[EXTRACT TO READ]
..........
If we don't have such an X available, then it doesn't matter what defining characteristic we use to determine the target group for CEV extrapolation, because we can't extrapolate CEV from them anyway.
If we do have such an X available, then it doesn't matter what lines are clear and bright enough for minds like mine to reliably work with; what matters is what lines are clear and bright enough for systems like X to reliably work with.
I have confidence < .1 that either one of us can articulate a specification determining who is human that doesn't either include or exclude some system that someone included in that specification would contest the inclusion/exclusion of.
I also have confidence < .1 that, using any definition of "human" you care to specify, the universe contains no nonhuman systems I would possibly want to cooperate with.
Sure, but so does your "include all humans" suggestion. We're both assuming that there's some way the AI-development team can convincingly commit to a policy P such that other people's decisions to cooperate will plausibly be based on the belief that P will actually be implemented when the time comes; we are neither of us specifying how that is actually supposed to work. Merely saying "I'll include all of humanity" isn't good enough to ensure cooperation if nobody believes me.
I have confidence that, given a mechanism for getting from someone saying "I'll include all of humanity" to everyone cooperating, I can work out a way to use the same mechanism to get from someone saying "I'll include the Advisory Board, which includes anyone with enough power that I care whether they cooperate or not" to everyone I care about cooperating.
I said: "Then anyone with enough political clout to get in my way, I add to the Advisory Board." That seems to me as well-defined a process as "I decide to include every human being."
Certainly.
Can you say again which problem you're referring to here? I've lost track.
Absolutely agreed.
Consider the implications of that, though.
Suppose you have a CEV-extractor and we're the only two people in the world, just for simplicity.
You can either point the CEV-extractor at yourself, or at both of us.
If you genuinely want me included, then it doesn't matter which you choose; the result will be the same.
Conversely, if the result is different, that's evidence that you don't genuinely want me included, even if you think you do.
Knowing that, why would you choose to point the CEV-extractor at both of us?
One reason for doing so might be that you'd precommitted to doing so (or some UDT equivalent), so as to secure my cooperation. Of course, if you can secure my cooperation without such a precommitment (say, by claiming you would point it at both of us), that's even better.
Complicated or ambiguous schemes take more time to explain, get more attention, and risk folks spending time trying to gerrymander their way in instead of contributing to FAI.
..........
[EXTRACTED MATERIAL]

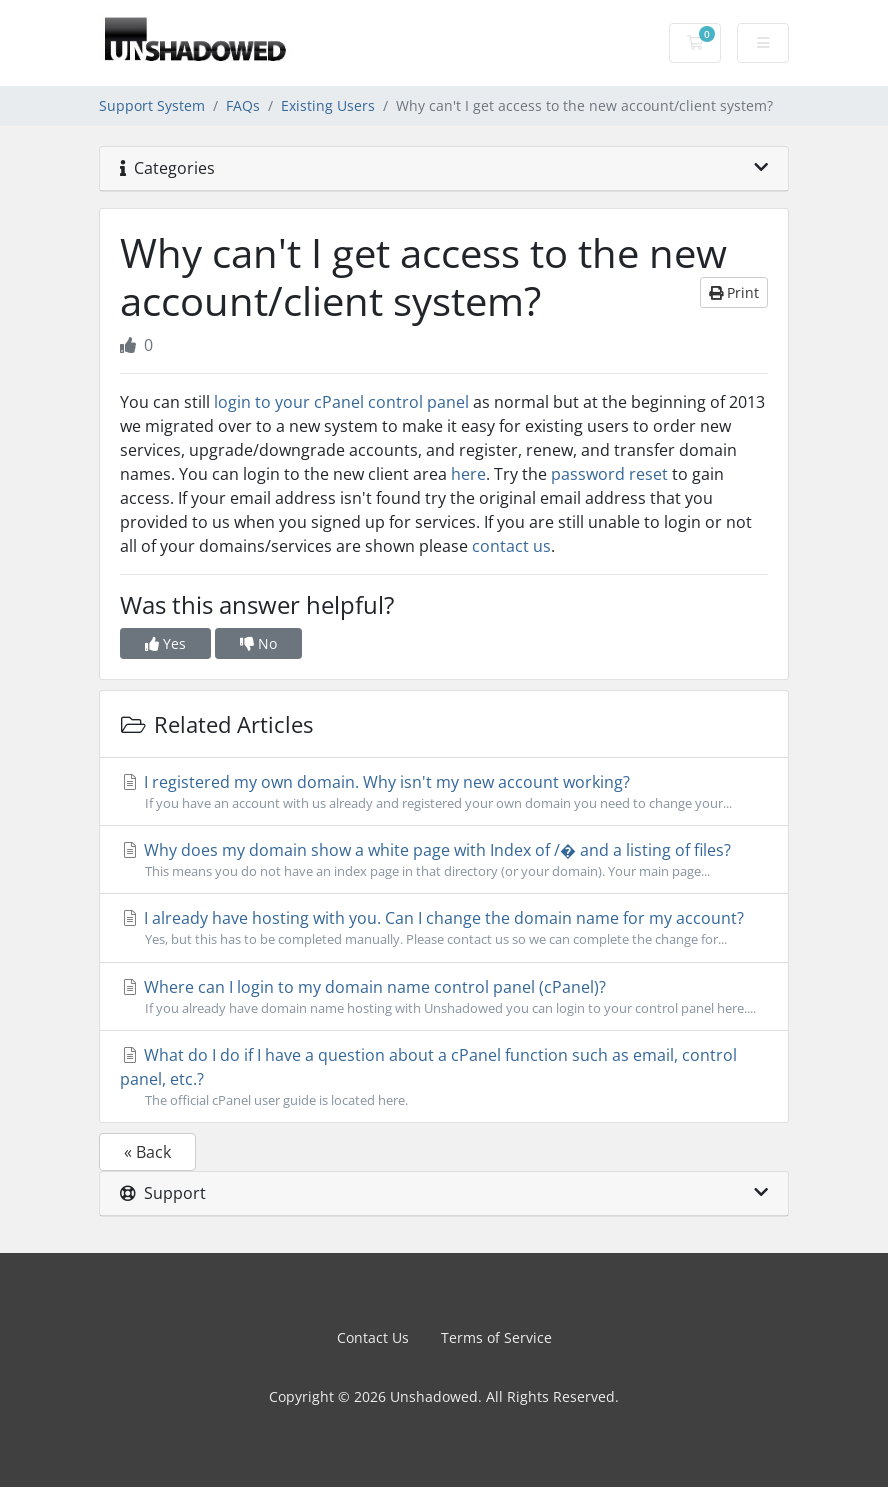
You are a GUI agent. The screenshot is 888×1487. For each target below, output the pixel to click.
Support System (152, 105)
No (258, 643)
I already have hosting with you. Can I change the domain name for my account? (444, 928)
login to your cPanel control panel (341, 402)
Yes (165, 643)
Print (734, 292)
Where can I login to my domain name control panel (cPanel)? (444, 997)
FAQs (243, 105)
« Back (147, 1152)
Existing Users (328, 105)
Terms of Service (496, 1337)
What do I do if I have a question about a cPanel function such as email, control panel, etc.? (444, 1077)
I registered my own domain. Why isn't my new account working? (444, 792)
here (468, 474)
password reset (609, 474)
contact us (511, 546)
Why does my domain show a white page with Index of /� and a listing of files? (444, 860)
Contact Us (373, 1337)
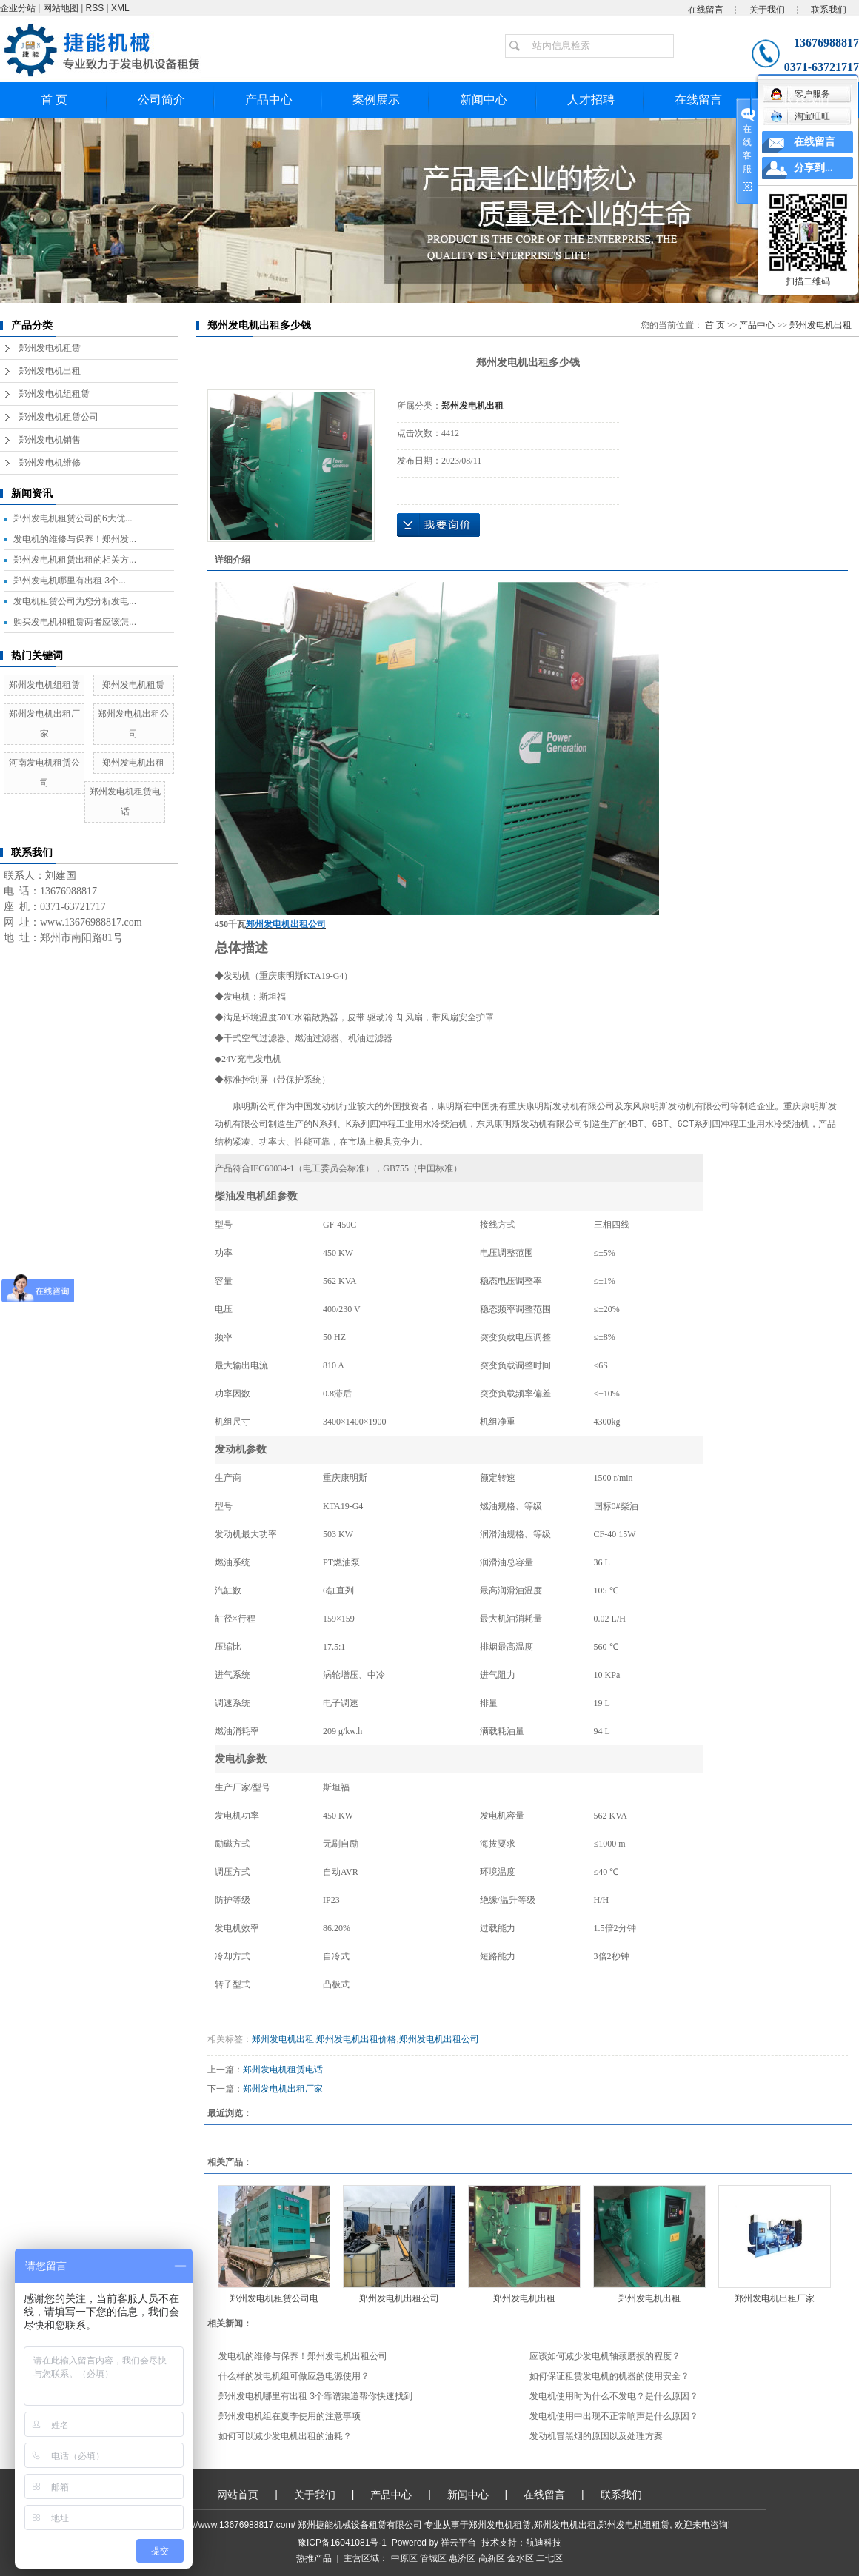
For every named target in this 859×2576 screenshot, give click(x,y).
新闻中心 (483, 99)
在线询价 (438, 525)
..........
[JOBS]
1. Return the passage of the CEV discussion that opens with the words containing "Consider the implications" and closes with "both of us?".
2. Resume the CEV discussion, picking up directly after its last sentence.
The listing comes from a source unrelated to the CEV discussion.

[ANSWERS FOR THE EXERCISE]
1.
Consider the implications of that, though.
Suppose you have a CEV-extractor and we're the only two people in the world, just for simplicity.
You can either point the CEV-extractor at yourself, or at both of us.
If you genuinely want me included, then it doesn't matter which you choose; the result will be the same.
Conversely, if the result is different, that's evidence that you don't genuinely want me included, even if you think you do.
Knowing that, why would you choose to point the CEV-extractor at both of us?

2.
I think any solution other than "enfranchise humanity" is a potential PR disaster.
Keep in mind that not everyone is that smart, and there are some folks who would make a fuss about disenfranchisement of others even if they themselves were enfranchised (and therefore, by definition, those they were making a fuss about would be enfranchised if they thought it was a good idea).
I agree there are potential ambiguity problems with drawing the line at humans, but I think the potential problems are bigger with other schemes.
I agree there are potential problems with credibility, but that seems like a separate argument.
It's not all or nothing. The more inclusive the enfranchisement, the more cooperation there will be in general.
With that scheme, you're incentivizing folks to prove they have enough political clout to get in your way.
Moreover, humans aren't perfect reasoning systems. Your way of determining enfranchisement sounds a lot more adversarial than mine, which would affect the tone of the effort in a big and undesirable way.
Why do you think that the right to vote in democratic countries is as clearly determined as it is? Restricting voting rights to those of a certain IQ or higher would be a politically unfeasible PR nightmare.
Again, this is a different argument about why people cooperate instead of defect. To a large degree, evolution hardwired us to cooperate, especially when others are trying to cooperate with us.
I agree that if the FAI project seems to be staffed with a lot of untrustworthy, selfish backstabbers, we should cast a suspicious eye on it regardless of what they say about their project.
Ultimately it probably doesn't matter much what their broadcasted intention towards the enfranchisement of those outside their group is, since things will largely come down to what their actual intentions are.
Is there? What about unborn babies? What about IVF fetuses? People in comas? Cryo-presevered bodies? Sufficiently-detailed brain scans?